Фридрих, всякий раз когда у него оказывалось свободное время, приходил к памятной липе и сидел около, вспоминая мать.

Собственно, он не помнил, да и не мог помнить свою мать: она умерла, когда ему было всего два года. Но он хорошо представлял ее по фотографиям и рассказам близких. Он знал, что она была красивая и очень любила его. Образ матери жил в его сердце, потому что ему не хватало в жизни ее нежности.

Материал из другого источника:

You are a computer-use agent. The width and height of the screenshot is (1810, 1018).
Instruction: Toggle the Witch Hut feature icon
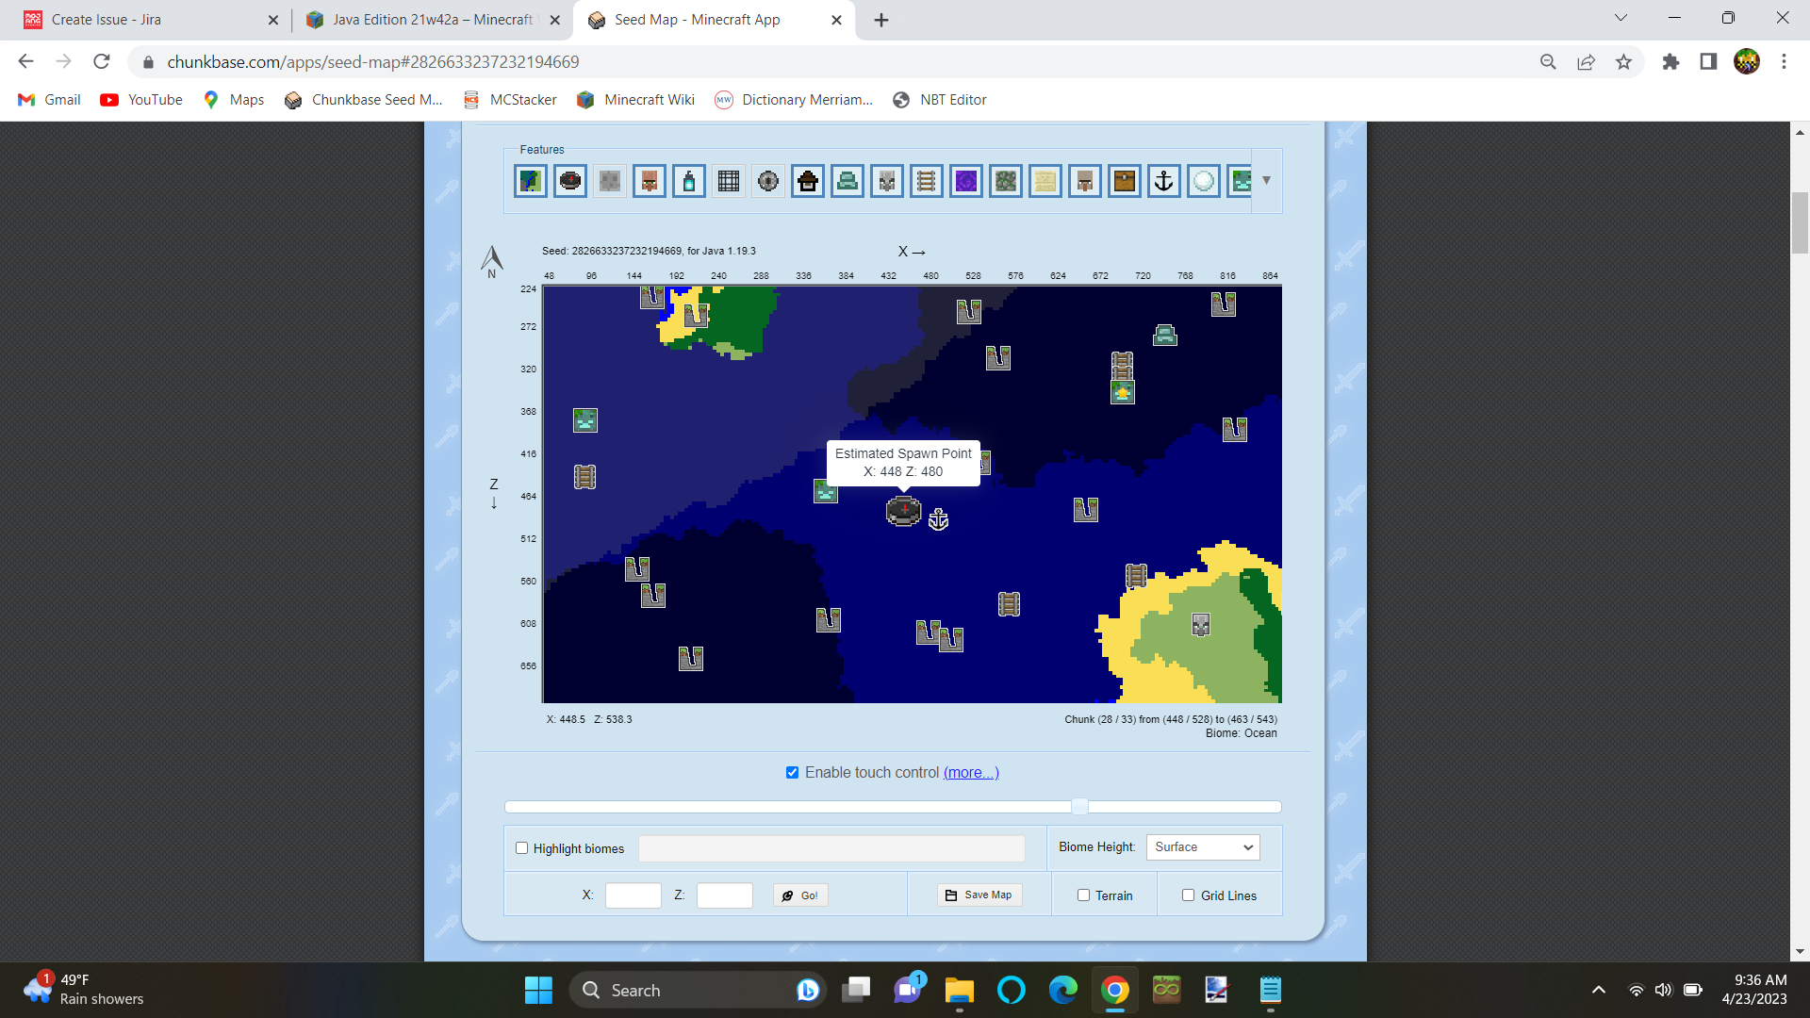(x=808, y=181)
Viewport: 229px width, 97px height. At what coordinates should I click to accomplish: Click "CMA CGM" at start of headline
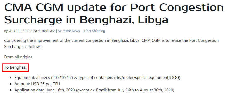pyautogui.click(x=34, y=7)
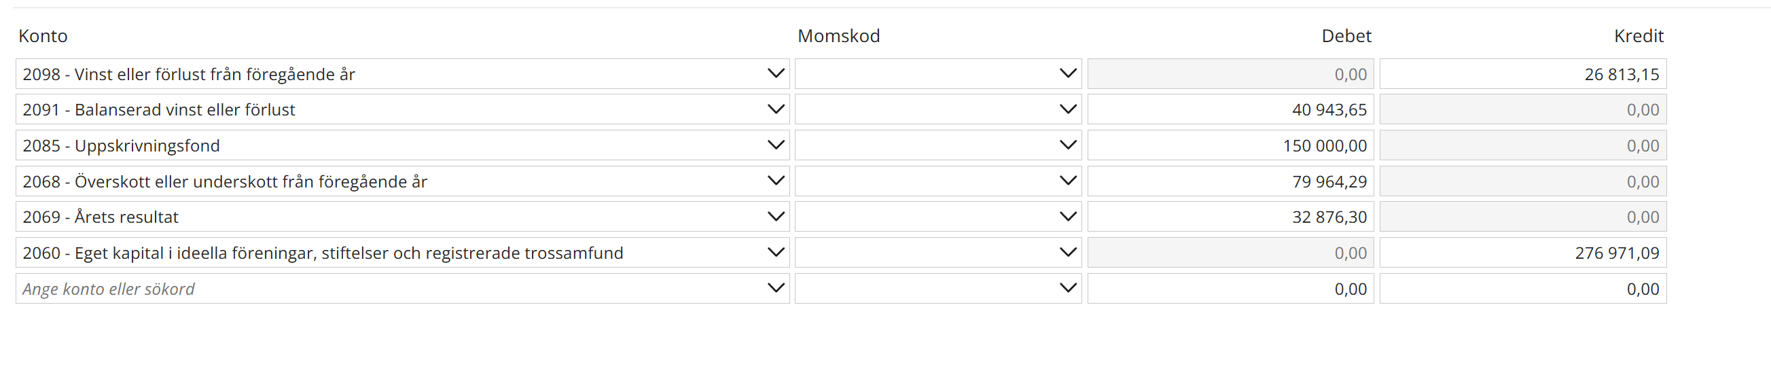The image size is (1771, 377).
Task: Select Debet amount 150 000,00
Action: [1230, 146]

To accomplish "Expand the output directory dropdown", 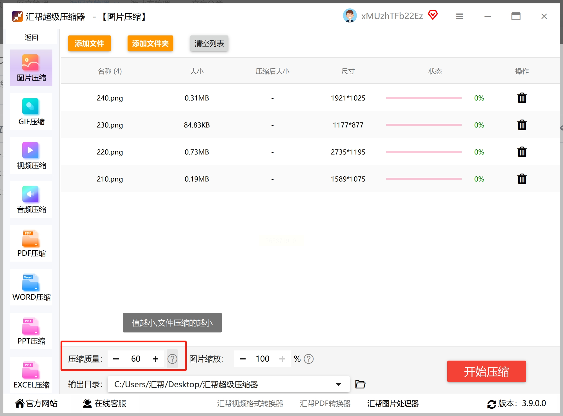I will click(x=339, y=384).
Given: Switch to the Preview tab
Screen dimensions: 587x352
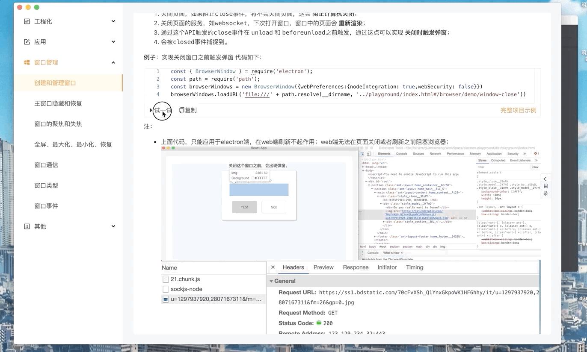Looking at the screenshot, I should tap(323, 267).
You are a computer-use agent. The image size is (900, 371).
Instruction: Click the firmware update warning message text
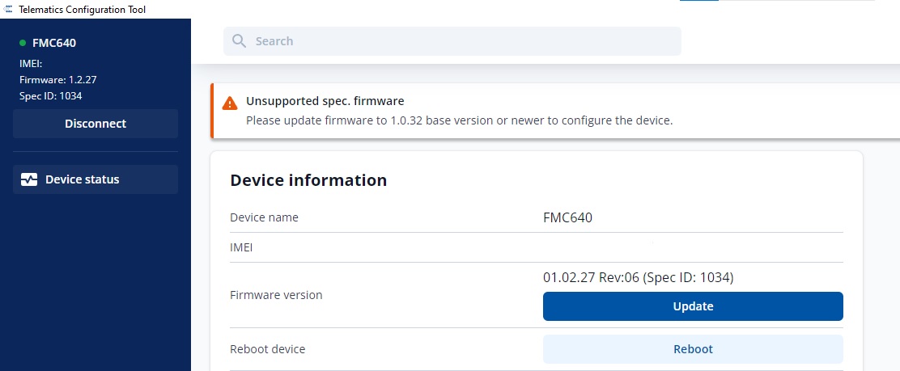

Вот и сейчас Фридрих думал о ней. Родные рассказывали, что мать умерла, шепча его имя. «Бедная, бедная мама, ты думала обо мне в последние минуты. Ты боялась, что мне будет горько и тяжело, что я не смогу вырасти без тебя. Да, мама, мне очень, очень недоставало тебя. Отец был суров. Я почти не слышал от него теплых, ласковых слов. Может быть, так и следовало поступать, ведь он воспитывал мужчину! Но мне было горько. Вчера, когда я принес аттестат и золотую медаль, он даже не поцеловал меня, а лишь крепко пожал руку. Глядя на него, братья и сестры тоже не решились проявить нежность. А мне так хотелось ее. О, мамочка, если бы была ты, представляю, как бы ты радовалась и веселилась! В сущности, я – одинок. У меня нет близких друзей. Нет девушки, которую бы я любил и которая бы любила меня. Мы все, Цандеры, какие-то замкнутые, суровые люди. А мне и братьям так хочется иногда повеселиться… Говорят, что отец раньше был совсем другим, а как умерла ты – он стал мрачен, недоступен. Но для меня ты не умерла. Ты живешь в моем сердце, и я люблю говорить с тобой. Сегодня у меня радость – я кончил училище и получил аттестат. Через два месяца я переступлю порог знаменитого института. Я решил поступить на механическое отделение. Я мечтаю о полете в мировое пространство. На Марс! И этой мечте решил посвятить жизнь! Что, не одобряешь?.. Если б ты была жива, очевидно, ты бы хотела, чтоб я избрал тихую, спокойную профессию и жил бы около тебя. Этого хотят почти все матери. И все же, я думаю, ты бы поняла меня, мама. Ты бы вместе со мной мечтала о полете на Марс.